像他们这等外地举子,来京赶考,要找地方住,不会一直住客栈的。一来住不起,二来,确实如辛大人所说,太吵,不好读书。
可京城房子不好租,尤其是他们来得有点迟,昨日他打听了一下,贡院附近的房子都租完了。
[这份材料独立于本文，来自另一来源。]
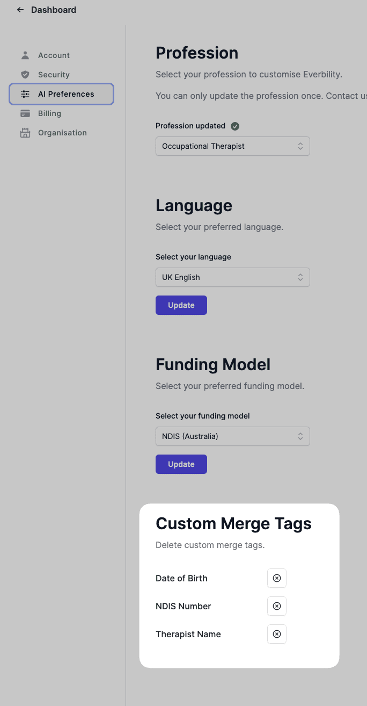Open the language selector showing UK English
367x706 pixels.
tap(232, 277)
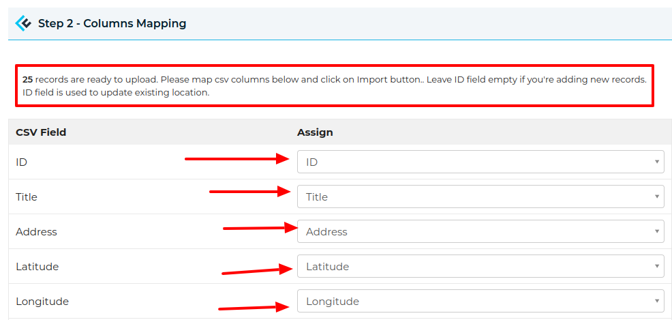The height and width of the screenshot is (320, 672).
Task: Click the Longitude CSV field label
Action: [x=42, y=302]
既然辛大人坚持,那就去辛大人家叨扰几日,等找到了房子再搬也不迟。
再说,若是能结识一位进士前辈,请教一番,岂不幸哉?
听祁瑁提起银子,辛槐这才记起这事,转向胡青青,问道:“我寄给牛读他们的银子,收到了吗?”
胡青青笑眯眯地道:“收到了收到了。大家高兴坏了,都说班头重情义,都感谢班头呢!”
等到了辛家,看到那漂亮的大房子,胡青青“啧啧”道:“大人,您家可真漂亮。”
辛槐笑道:“漂亮是吧?这房子来路可有意思了,待会儿吃完了饭,我跟你们好好说说。”
知道老家来了人,其中一位是来京赶考的举子,另一位还是辛父的老上司胡知县的闺女,辛家人激动坏了,都跑出来迎接,热情得不得了。
胡青青这小妮子,聪明嘴甜,见了辛父,很是恭敬,左一声辛老爷,右一声辛老爷。
把辛父喊得既高兴,又不好意思。
毕竟,他曾经只是县衙里的一个小小捕快捕头,竟然被知县大人的女儿叫老爷,这这真是……好有面子。